My SIL (35) has struggled with fertility, and basically, has been told she cannot have children. They’ve been actively trying or just not using protection for the past 10 years, and only conceived twice ending in early miscarriages. My MIL already brought up the idea of letting SIL adopt this baby when we told her my daughter's wishes.
The other day I came home from work and my MIL was over, and I overheard her talking to my daughter about that idea. Telling her how she wouldn’t be fit to be a mother and SIL is much more prepared and how she wouldn’t want to repeat the cycle (bc I had her so young.) She then pulled a guilt trip and told her how SIL's dream is for a child. I simply opened the door and just said “get out.”
She stared at me in complete disbelief, then said I couldn’t kick her out of her son's house. I said, "I can" and I just did. She left, but then when my husband got home from work he said she had left a ton of messages about how in the wrong I am and how I’m setting my daughter up for failure. My husband's on my side. AITA?
Dramatic_Attempt4318 wrote:
NTA. While I cannot imagine the tough journey your SIL is on as she navigates her fertility struggles, your daughter's circumstance is not a patch job for your SIL's situation.
There are tough conversations to be had when one is pregnant without planning it (regardless of age), but it was not your MIL's place to have any of those conversations and she didn't even approach it as a conversation: she was trying to manipulate your daughter emotionally.
She deserved to get kicked out. She has no respect for boundaries or decency. Food for thought: Could you (or husband) touch base with SIL to see if she knew what MIL was doing?
I hope she was unawares, but if she was not, it may necessitate a conversation with both MIL and SIL about boundaries and what is and is not their place in regards to your daughter's pregnancy (although I also encourage you to check with your daughter to see if she is willing, and comfortable, to have you advocate on her behalf this way).
corgihuntress wrote:
NTA whatever your daughter decides, being told by a trusted adult that she wouldn't be a fit mother, and that she should feel guilty for not giving SIL the child is utterly repugnant and gross. You have spoken to your daughter.
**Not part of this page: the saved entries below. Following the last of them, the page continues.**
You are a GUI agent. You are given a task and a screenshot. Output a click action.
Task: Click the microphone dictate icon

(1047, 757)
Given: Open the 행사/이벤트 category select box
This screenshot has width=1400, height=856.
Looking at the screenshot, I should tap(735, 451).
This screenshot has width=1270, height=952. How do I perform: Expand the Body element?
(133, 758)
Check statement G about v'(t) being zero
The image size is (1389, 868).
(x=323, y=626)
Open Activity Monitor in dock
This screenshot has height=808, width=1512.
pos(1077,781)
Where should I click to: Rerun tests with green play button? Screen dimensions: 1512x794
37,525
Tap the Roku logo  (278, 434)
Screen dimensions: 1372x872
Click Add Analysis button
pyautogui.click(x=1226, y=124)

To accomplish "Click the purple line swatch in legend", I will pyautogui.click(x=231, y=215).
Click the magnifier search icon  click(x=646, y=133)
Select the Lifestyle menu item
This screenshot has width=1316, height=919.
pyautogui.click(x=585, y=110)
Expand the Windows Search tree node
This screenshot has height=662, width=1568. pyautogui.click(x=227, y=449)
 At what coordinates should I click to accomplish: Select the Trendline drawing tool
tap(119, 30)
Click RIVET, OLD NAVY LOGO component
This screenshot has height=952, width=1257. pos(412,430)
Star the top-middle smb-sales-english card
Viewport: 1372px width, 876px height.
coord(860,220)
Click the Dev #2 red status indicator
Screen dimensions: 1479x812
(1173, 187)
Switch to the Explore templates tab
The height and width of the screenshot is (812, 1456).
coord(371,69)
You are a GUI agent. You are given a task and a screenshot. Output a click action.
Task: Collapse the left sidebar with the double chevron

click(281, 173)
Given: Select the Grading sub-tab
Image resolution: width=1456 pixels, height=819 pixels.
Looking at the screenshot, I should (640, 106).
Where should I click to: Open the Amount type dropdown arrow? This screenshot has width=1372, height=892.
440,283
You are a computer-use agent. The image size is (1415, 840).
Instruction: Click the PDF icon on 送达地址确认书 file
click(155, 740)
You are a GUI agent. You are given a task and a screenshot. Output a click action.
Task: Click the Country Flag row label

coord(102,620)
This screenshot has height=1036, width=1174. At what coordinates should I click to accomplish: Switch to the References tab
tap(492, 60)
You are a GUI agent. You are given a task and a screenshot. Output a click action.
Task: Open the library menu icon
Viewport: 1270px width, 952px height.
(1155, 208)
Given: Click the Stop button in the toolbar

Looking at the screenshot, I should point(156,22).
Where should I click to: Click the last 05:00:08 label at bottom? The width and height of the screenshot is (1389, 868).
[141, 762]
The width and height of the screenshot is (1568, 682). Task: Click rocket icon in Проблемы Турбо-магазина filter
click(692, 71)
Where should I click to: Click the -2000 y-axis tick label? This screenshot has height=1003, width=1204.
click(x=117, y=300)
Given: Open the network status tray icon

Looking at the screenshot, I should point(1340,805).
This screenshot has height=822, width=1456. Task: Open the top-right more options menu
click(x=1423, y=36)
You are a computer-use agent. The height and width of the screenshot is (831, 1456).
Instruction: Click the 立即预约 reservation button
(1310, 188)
You have given her all the information and allowed her to have her choice. I'm sure you have not sugar-coated anything. You have done right by your daughter. You're a good mom and your MIL sucks.
PeaceCorpsMwende wrote:
NTA where do people get the idea that a woman's uterus is open for discussion? Oh right.... I remember now. Supreme Court. It's a pitiful state of affairs. I'm glad she has her mother supporting her decisions. I hope she's just like you and doesn't let anyone interfere in her or her child's life.
Less_Jello_2489 wrote:
NTA. How did MIL get in the house? If your daughter didn't let her in then change the locks or it's going to be a case of lather, rinse, repeat if she knows your schedule. I would also have a talk with your SIL and her spouse that they aren't getting the baby so they need to look for the next option.
flatlanddan wrote:
NTA. Your daughter is still your daughter, and you are doing what any parent would. My dad still holds grudges with family members over things they’ve said to me that I’ve forgotten. It’s your job to keep her safe & protect her from everyone. MIL is totally out of line to put that level of pressure and guilt on a 7 month pregnant young woman, despite already being told her wishes.
Clearly, OP is NTA here, but her MIL is way out of line.